====== POTONGAN TEKS
Cara Santai Belajar ‘Ulumul Qur’an #8
Aldi Hidayat
Esai sebelumnya menjelaskan tata cara wahyu turun kepada malaikat dan kaitannya secara sekilas dengan Nabi Muhammad SAW. Esai kali ini akan mengungkap rincian bagaimana turunnya wahyu kepada Nabi SAW sendiri. Sebelumnya, ada pertanyaan menggelitik yang harus dijawab, “Mengapa disebut turunnya wahyu?” Dalam bahasa Arab, turun tersebut disimbolkan dengan kata nazal. Mengapa harus disebut nazal atau turun?
‘Abdul ‘Azhim al-Zarqani menyebutnya sebagai kiasan belaka. Pasalnya, bila turun tersebut dipahami secara denotatif (sesuai makna aslinya), maka kesannya Allah itu ada di atas, padahal Allah tidak bertempat. Turun di sini hanya kiasan dari posisi Allah sebagai atasan bagi segalanya dan posisi Nabi SAW sebagai bawahan-Nya. Sebenarnya yang terjadi bukan turunnya firman Tuhan, melainkan penyampaian firman dari Sang Maha Teratas untuk bawahannya, yaitu Nabi Muhammad SAW.
Jangan Lewatkan: Bagaimana Wahyu Tiba?
============
====== INFORMASI
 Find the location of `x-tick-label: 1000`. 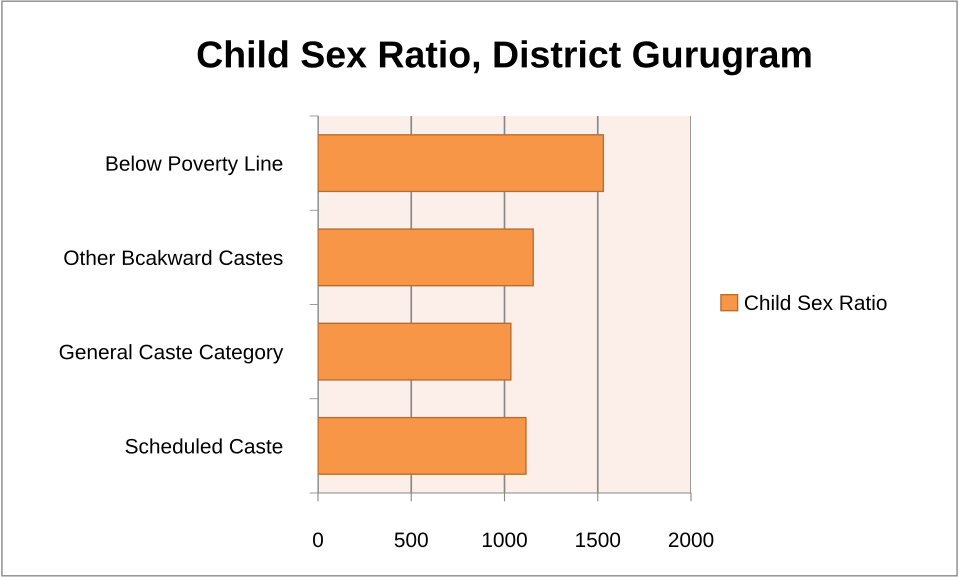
============
====== INFORMASI
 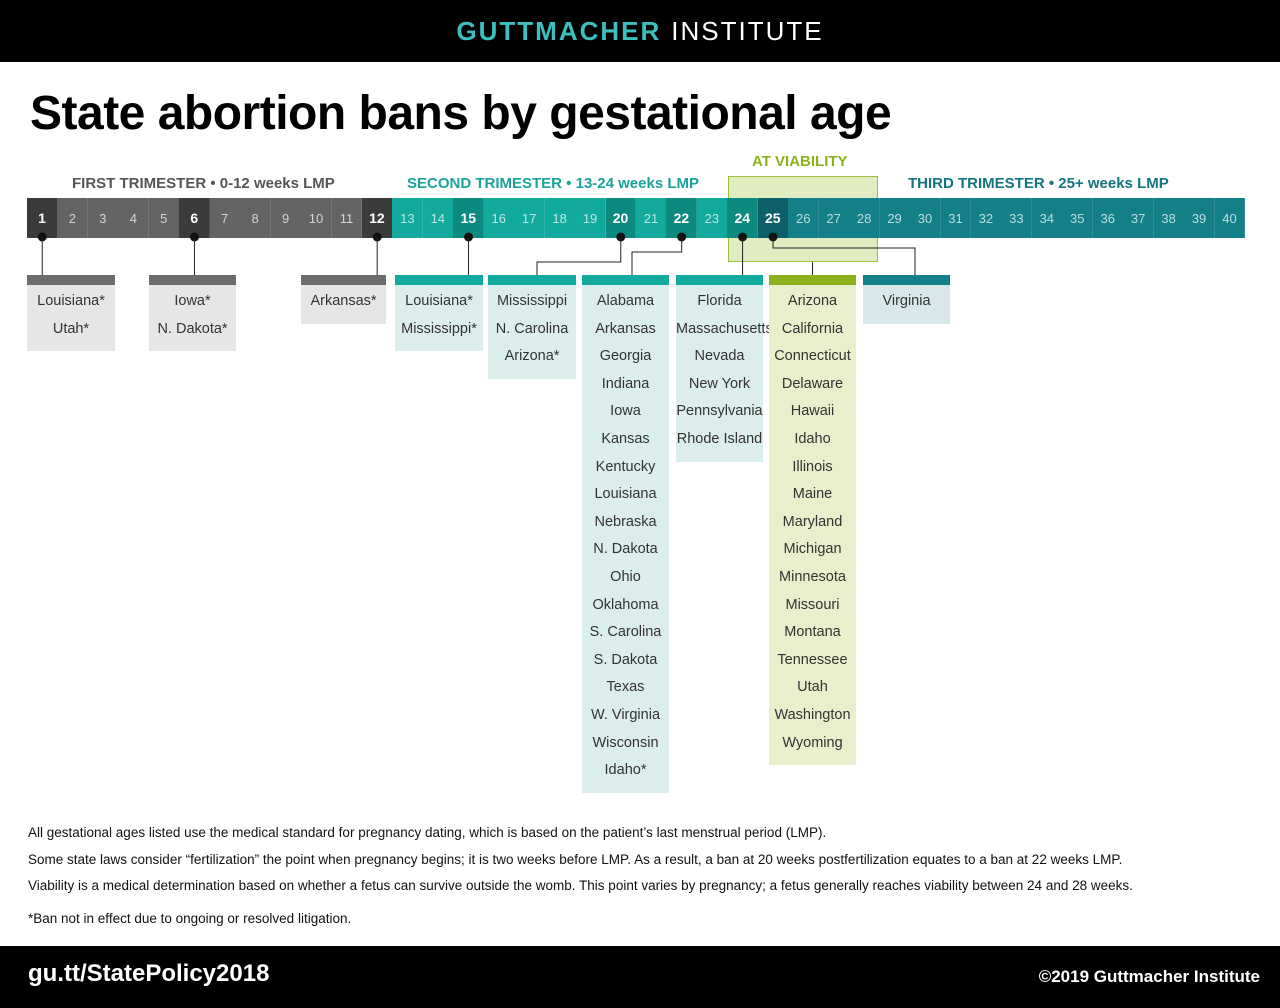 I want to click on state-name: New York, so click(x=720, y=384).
============
TELUSURI MATERI:
**A)** Jawab pertanyaan berikut berdasarkan esai tentang turunnya wahyu.
(i) Dalam bahasa Arab, kata apa yang menyimbolkan "turun"?
(ii) Menurut ‘Abdul ‘Azhim al-Zarqani, istilah turun itu hanyalah apa?
(iii) Apa yang dijelaskan oleh esai sebelumnya?
**B)** Teruskan esai tentang turunnya wahyu mulai dari bagian terakhirnya.
Item-item data di atas tidak diperlukan untuk mengerjakan tugas.

KUNCI JAWABAN:
**A)**
(i) Kata nazal.
(ii) Kiasan belaka.
(iii) Tata cara wahyu turun kepada malaikat dan kaitannya secara sekilas dengan Nabi Muhammad SAW.

**B)**
Lebih lanjut, kata turun di sini sah-sah saja dipahami secara denotatif. Pasalnya, dalam rentetan proses turunnya, firman Tuhan terlebih dulu bersemayam di Baitul ‘Izzah (langit pertama). Bumi sendiri berada di bawah langit, paling tidak dalam pemahaman manusia, meski kenyataannya bukan di bawah langit, namun dilingkupi oleh langit. Hanya saja, yang bersemayam di Baitul ‘Izzah bukan firman Tuhan, karena sekali lagi, firman-Nya tidak bertempat. Yang ada di sana adalah terjemahan-Nya yang immanental atas firman-Nya yang transendental. Menyangkut ini, penulis akan mengkajinya lagi pada edisi-edisi mendatang. Sekarang kita balik lagi ke topik; apa saja cara turunnya wahyu kepada Nabi SAW.
Secara skriptural, ayat yang menerangkan bentuk-bentuk turunnya wahyu kepada rasul dan nabi adalah:
وَمَا كَانَ لِبَشَرٍ أَنْ يُكَلِّمَهُ اللهُ إِلَّا وَحْيًا أَوْ مِنْ وَرَاءِ حِجَابٍ أَوْ يُرْسِلَ رَسُوْلًا فَيُوْحِيَ بِإِذْنِهِ مَا يَشَاءُ. إِنَّهُ عَلِيٌّ حَكِيْمٌ.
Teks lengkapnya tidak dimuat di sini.